SERIOUSLY, GUYS, YOU LEFT OFF A NATIONAL BOOK AWARD WINNER
November 29, 2016 By Emily Temple
Just before Thanksgiving, The New York Times Book Review published its list of the 100 Notable Books of 2016. This happens every year, of course, and usually, the choices aren’t particularly surprising. After all, 100 is a lot, and so the list is basically a series of nods. Nod nod nod. No real fanfare until the list of 10 comes out. But I have to say that this year’s list is a little perplexing—which is not to say it’s all bad. It’s lovely, for instance, to see great books from smaller presses—like Max Porter’s Grief is the Thing With Feathersand Melanie Finn’s The Gloaming—on there. But there are quite a few surprising exclusions—a few great books that somehow didn’t make the cut, and a few that were hyped so much that it just feels a little weird to see a list without them.
This all leads me to ask the obvious question: what does “notable” mean?

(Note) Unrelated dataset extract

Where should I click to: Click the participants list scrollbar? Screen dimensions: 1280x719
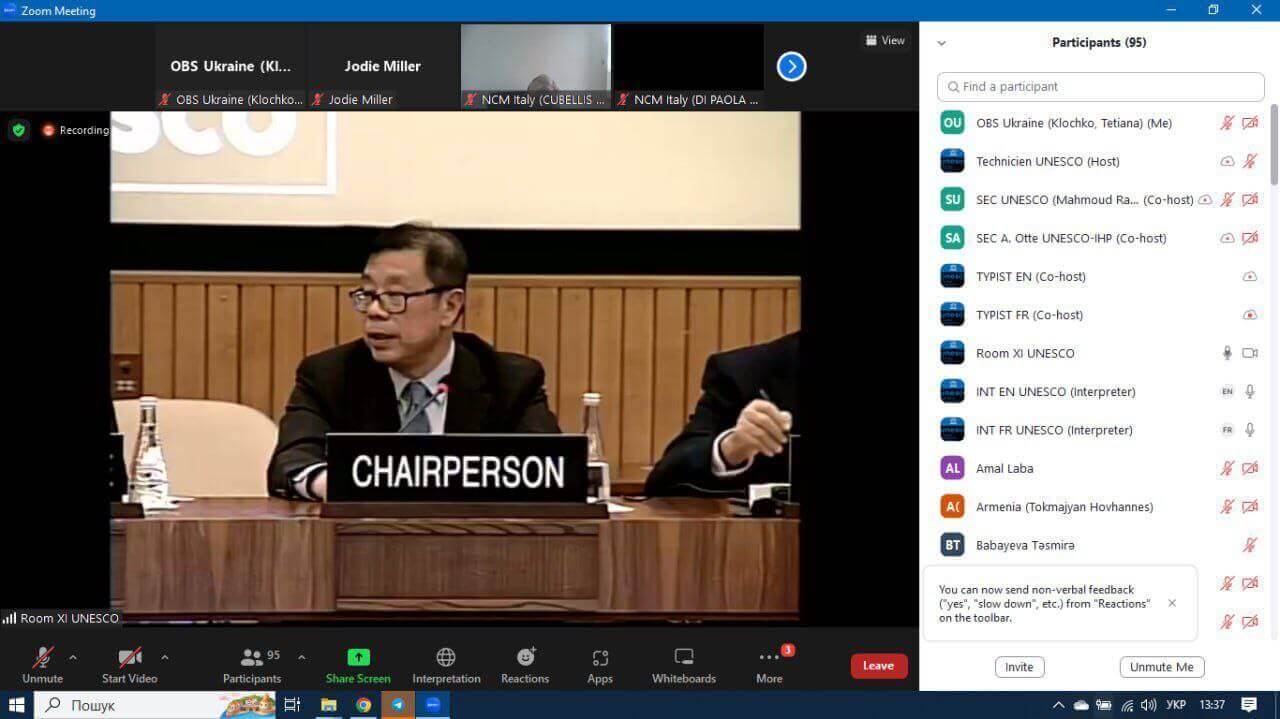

The Book Review gives no hint. The scant information on the Notable Books page suggests that all books reviewed since December 6, 2015—which probably means that only books actually covered in the Book Review as opposed to the books section of the Times (but I’ll just roll my complaints about that into this other complaint)—are eligible, but past that it seems to be a matter of opinion and wizardry. Of course, I’ve nothing against opinion and wizardry; it’s how I live. But still—I have questions. A few notable exclusions from the list follow.
Elena Ferrante, Frantumaglia
Turns out Ferrante can do wrong—but even if this book is no good, surely the avid and far-reaching conversation it inadvertently sparked in the literary world renders it notable?